*EXERCISE*
Could you restate the data word for word and drop the pictures?

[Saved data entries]
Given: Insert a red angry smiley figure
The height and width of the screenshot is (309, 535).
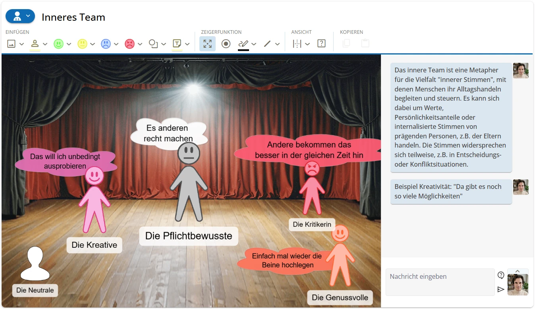Looking at the screenshot, I should [x=129, y=44].
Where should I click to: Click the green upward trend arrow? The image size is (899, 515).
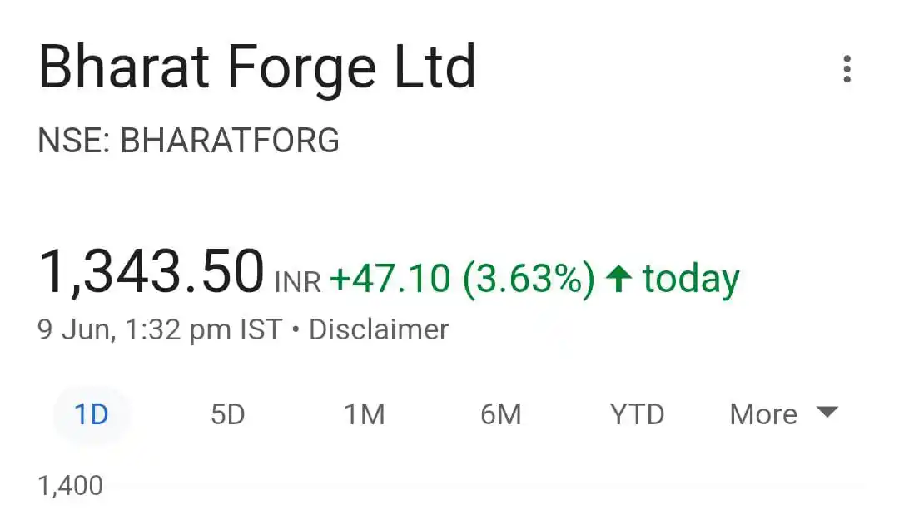point(618,277)
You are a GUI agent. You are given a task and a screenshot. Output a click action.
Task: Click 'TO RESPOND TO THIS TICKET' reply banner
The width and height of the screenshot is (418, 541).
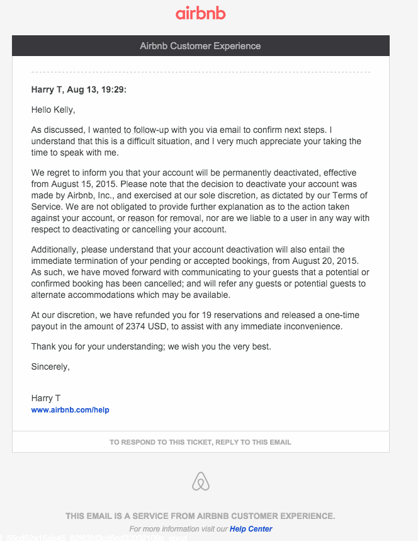pos(201,442)
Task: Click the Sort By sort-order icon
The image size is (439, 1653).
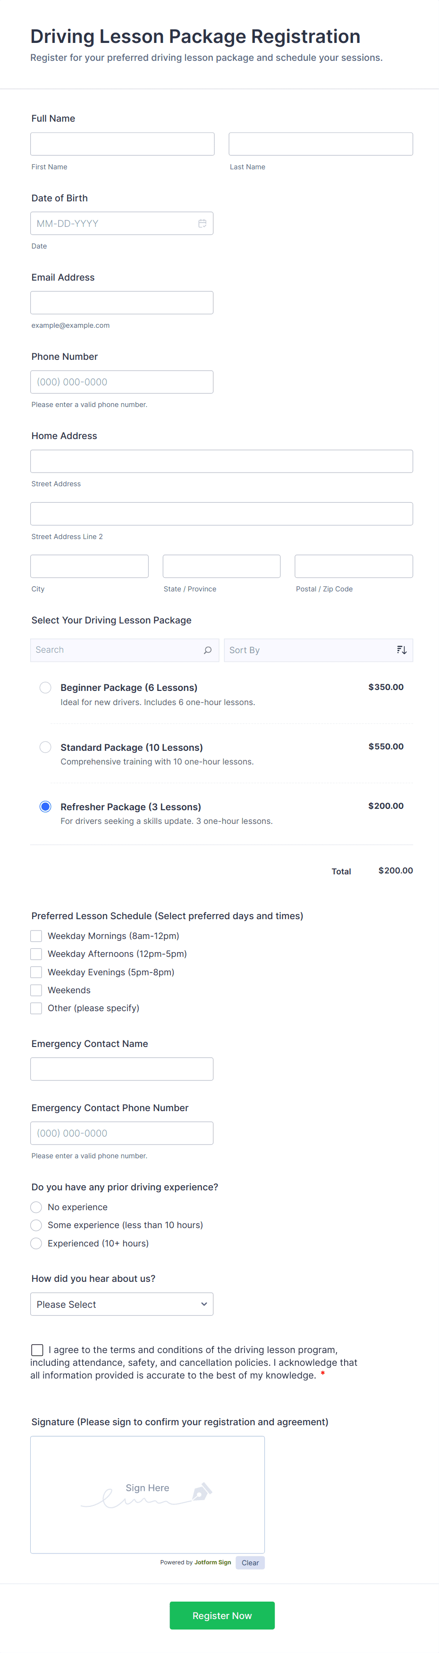Action: coord(402,650)
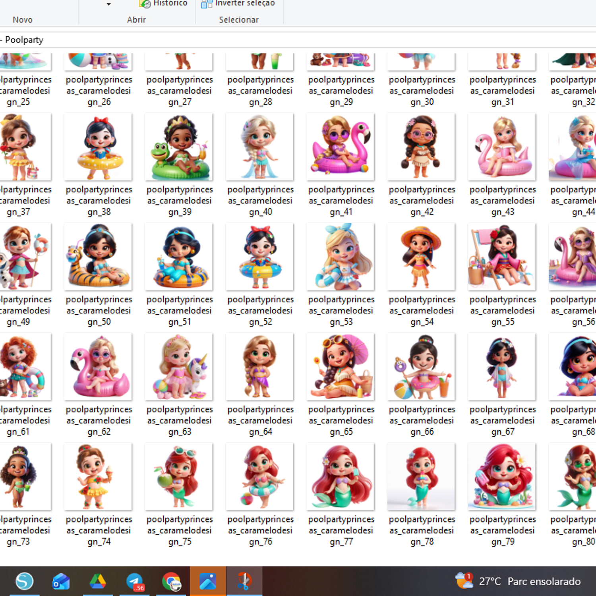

*ANSWER SECTION*
Given: Insert a red angry smiley figure
The height and width of the screenshot is (309, 535).
Looking at the screenshot, I should [x=129, y=44].
Where should I click to: Click the green upward trend arrow? The image size is (899, 515).
point(618,277)
You are a GUI agent. You are given a task and a screenshot. Output a click action.
Task: Click 'TO RESPOND TO THIS TICKET' reply banner
The width and height of the screenshot is (418, 541).
pos(201,442)
Task: Click the Sort By sort-order icon
The image size is (439, 1653).
Action: coord(402,650)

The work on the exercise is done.